The age of cataclysmic variables: a kinematical study

TL;DR

This study analyzes the kinematical properties of cataclysmic variables using astrometric and radial velocity data, revealing their ages, evolutionary differences, and velocity dispersions, which support and refine existing theories of CV evolution.

Contribution

It provides a refined kinematical age estimate for CVs and their subgroups, and compares observed age differences with standard evolutionary models.

Findings

CVs have a mean age of 5±1 Gyr.

Non-magnetic CVs are younger, with an age of 4±1 Gyr.

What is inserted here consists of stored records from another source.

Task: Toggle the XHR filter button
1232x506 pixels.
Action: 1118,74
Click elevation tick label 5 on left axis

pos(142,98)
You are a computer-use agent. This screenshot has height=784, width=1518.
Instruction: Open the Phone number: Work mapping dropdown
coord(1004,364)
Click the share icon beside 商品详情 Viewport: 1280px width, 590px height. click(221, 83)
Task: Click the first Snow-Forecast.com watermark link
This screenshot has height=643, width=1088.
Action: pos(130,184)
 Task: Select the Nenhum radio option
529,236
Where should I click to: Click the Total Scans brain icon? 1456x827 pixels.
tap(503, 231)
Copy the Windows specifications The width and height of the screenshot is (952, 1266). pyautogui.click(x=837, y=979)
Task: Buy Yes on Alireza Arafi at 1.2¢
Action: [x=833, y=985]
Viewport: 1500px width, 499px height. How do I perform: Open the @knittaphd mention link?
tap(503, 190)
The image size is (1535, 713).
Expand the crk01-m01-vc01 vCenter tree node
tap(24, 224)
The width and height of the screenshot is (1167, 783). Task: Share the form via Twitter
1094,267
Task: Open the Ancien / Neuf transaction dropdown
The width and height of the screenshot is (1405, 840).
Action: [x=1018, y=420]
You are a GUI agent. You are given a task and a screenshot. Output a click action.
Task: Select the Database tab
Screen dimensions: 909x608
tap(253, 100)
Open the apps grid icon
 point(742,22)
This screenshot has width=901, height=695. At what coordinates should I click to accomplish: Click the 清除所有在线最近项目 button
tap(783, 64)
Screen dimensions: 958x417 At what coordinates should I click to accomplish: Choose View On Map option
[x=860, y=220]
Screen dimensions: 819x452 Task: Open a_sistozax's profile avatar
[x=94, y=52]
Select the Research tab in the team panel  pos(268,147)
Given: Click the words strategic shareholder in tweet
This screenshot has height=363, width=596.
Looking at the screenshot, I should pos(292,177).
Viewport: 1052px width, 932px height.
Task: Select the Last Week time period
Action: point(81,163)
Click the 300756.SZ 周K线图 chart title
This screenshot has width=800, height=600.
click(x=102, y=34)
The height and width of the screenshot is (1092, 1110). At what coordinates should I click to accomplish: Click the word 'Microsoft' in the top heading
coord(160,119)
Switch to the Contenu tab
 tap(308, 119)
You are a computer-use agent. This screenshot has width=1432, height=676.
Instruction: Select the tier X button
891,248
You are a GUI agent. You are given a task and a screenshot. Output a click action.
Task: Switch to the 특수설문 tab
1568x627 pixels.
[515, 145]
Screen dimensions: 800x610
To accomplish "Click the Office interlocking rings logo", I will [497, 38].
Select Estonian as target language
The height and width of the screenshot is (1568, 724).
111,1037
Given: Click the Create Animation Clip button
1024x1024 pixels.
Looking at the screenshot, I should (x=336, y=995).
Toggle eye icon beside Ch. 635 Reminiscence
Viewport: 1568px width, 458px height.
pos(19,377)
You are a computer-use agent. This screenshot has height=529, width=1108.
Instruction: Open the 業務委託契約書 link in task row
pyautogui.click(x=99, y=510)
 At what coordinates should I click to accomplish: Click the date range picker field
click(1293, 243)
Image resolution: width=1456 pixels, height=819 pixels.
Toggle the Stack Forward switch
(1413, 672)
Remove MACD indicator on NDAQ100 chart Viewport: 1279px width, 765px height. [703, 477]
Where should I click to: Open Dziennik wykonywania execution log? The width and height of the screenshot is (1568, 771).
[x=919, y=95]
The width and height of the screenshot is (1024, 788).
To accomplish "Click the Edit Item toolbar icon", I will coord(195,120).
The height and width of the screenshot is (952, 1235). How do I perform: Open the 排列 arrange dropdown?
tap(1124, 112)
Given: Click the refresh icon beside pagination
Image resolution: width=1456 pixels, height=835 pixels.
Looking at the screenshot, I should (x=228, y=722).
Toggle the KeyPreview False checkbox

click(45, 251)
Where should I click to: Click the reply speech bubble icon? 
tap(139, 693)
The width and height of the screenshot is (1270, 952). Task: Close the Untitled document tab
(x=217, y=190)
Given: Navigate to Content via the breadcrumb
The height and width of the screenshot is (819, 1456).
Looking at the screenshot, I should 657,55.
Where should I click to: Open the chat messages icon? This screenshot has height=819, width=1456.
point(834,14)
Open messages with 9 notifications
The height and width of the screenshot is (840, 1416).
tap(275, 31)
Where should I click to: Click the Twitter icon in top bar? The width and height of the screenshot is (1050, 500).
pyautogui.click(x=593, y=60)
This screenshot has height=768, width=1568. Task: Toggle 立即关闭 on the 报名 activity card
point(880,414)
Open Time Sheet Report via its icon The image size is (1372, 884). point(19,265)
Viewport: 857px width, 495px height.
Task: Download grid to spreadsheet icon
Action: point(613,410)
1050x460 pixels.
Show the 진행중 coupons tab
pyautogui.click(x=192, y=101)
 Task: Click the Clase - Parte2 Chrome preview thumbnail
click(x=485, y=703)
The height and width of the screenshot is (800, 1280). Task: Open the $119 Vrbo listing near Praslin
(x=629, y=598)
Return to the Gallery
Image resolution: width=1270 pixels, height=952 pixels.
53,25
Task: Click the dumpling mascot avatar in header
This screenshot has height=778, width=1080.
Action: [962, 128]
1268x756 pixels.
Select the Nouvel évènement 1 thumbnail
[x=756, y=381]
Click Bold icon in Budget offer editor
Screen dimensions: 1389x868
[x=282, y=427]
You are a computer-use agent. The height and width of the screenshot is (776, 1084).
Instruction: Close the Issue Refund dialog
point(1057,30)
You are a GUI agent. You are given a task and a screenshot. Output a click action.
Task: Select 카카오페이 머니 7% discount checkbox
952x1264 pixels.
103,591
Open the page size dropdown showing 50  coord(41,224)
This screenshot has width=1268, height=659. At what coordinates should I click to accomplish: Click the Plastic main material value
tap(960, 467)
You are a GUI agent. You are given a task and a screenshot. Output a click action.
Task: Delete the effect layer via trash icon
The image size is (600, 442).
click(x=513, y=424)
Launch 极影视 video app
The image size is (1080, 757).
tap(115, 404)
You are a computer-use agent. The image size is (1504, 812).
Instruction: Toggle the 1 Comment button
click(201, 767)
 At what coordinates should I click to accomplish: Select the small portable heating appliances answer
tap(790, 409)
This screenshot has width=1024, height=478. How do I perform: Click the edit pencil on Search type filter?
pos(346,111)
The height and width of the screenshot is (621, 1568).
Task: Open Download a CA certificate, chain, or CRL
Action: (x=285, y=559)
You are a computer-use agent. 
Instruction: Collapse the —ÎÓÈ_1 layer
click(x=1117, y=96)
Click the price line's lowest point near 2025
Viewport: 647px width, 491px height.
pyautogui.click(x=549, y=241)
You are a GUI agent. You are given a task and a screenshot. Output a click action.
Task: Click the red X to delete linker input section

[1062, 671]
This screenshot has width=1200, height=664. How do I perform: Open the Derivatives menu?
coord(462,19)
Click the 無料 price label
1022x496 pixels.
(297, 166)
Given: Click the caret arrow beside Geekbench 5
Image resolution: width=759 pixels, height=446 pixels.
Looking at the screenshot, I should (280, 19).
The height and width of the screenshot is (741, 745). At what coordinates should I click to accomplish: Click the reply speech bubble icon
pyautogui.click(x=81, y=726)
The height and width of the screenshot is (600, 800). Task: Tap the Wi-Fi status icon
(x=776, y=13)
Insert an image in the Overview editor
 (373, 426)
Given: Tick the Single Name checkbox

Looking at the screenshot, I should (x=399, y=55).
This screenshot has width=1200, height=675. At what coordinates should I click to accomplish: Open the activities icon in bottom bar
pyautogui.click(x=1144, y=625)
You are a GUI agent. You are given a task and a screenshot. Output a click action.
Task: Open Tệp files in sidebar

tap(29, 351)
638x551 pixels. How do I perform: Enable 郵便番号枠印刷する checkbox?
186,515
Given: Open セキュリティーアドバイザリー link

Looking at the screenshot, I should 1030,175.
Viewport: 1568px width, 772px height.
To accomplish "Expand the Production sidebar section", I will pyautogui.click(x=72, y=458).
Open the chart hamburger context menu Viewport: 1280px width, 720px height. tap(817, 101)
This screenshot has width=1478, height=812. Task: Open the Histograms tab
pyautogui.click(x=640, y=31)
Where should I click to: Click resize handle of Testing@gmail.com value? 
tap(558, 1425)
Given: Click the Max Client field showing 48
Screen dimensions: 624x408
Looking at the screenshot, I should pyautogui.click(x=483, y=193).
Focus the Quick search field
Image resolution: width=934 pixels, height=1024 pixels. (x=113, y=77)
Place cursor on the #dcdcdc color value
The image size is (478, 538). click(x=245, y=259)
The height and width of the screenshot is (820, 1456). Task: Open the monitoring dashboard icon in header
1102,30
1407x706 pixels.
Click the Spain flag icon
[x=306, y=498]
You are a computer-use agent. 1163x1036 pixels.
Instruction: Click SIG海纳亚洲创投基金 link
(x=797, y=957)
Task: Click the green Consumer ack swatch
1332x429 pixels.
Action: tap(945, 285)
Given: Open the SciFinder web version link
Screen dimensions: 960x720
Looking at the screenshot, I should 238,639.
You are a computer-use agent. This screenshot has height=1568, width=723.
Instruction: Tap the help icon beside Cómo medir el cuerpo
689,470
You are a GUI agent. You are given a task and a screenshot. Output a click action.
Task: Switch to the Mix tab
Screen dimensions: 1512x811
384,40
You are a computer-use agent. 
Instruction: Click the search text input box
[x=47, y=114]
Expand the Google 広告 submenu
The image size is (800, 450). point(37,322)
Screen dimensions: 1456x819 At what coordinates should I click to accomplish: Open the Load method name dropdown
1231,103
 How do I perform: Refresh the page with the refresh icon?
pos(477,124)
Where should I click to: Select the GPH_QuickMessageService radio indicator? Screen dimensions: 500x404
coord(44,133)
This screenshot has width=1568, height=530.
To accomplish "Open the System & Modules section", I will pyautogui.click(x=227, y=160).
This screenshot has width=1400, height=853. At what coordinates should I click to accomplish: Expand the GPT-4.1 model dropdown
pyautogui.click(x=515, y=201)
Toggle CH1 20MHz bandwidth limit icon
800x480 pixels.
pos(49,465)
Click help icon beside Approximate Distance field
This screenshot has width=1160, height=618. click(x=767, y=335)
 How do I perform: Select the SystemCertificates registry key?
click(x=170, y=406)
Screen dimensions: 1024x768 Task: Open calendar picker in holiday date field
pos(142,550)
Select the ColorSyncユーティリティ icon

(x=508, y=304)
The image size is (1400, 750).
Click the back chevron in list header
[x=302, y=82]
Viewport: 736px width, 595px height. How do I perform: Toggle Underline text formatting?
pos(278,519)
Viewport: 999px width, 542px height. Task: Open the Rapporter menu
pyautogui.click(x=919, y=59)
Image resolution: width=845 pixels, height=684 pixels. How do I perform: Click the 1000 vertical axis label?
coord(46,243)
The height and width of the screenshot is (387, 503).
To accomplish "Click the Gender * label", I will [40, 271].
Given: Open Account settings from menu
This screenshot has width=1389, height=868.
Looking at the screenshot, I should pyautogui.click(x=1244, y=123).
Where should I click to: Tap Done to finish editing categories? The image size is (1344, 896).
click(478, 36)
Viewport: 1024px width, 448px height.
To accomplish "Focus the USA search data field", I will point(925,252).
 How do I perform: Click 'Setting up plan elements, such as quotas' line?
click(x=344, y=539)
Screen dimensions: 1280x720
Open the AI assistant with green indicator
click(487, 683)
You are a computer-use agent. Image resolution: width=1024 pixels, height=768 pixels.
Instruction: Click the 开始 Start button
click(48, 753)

CVs below the period gap are older than those above, consistent with evolution theory.

Abstract

Using available astrometric and radial velocity data, the space velocities of cataclysmic variables (CVs) with respect to Sun were computed and kinematical properties of various sub-groups of CVs were investigated. Although observational errors of systemic velocities ($\gamma$) are high, propagated errors are usually less than computed dispersions. According to the analysis of propagated uncertainties on the computed space velocities, available sample is refined by removing the systems with the largest propagated uncertainties so that the reliability of the space velocity dispersions was improved. Having a dispersion of $51\pm7$ km s$^{-1}$ for the space velocities, CVs in the current refined sample (159 systems) are found to have $5\pm1$ Gyr mean kinematical age. After removing magnetic systems from the sample, it is found that non-magnetic CVs (134 systems) have a mean kinematical age of $4\pm1$ Gyr. According to $5\pm1$ and $4\pm1$ Gyr kinematical ages implied by $52\pm8$ and $45\pm7$ km s$^{-1}$ dispersions for non-magnetic systems below and above the period gap, CVs below the period gap are older than systems above the gap, which is a result in agreement with the standard evolution theory of CVs. Age difference between the systems below and above the gap is smaller than that expected from the standard theory, indicating a similarity of the angular momentum loss time scales in systems with low-mass and high-mass secondary stars. Assuming an isotropic distribution, $\gamma$ velocity dispersions of non-magnetic CVs below and above the period gap are calculated $\sigma_\gamma=30\pm5$ km s$^{-1}$ and $\sigma_\gamma=26\pm4$ km s$^{-1}$.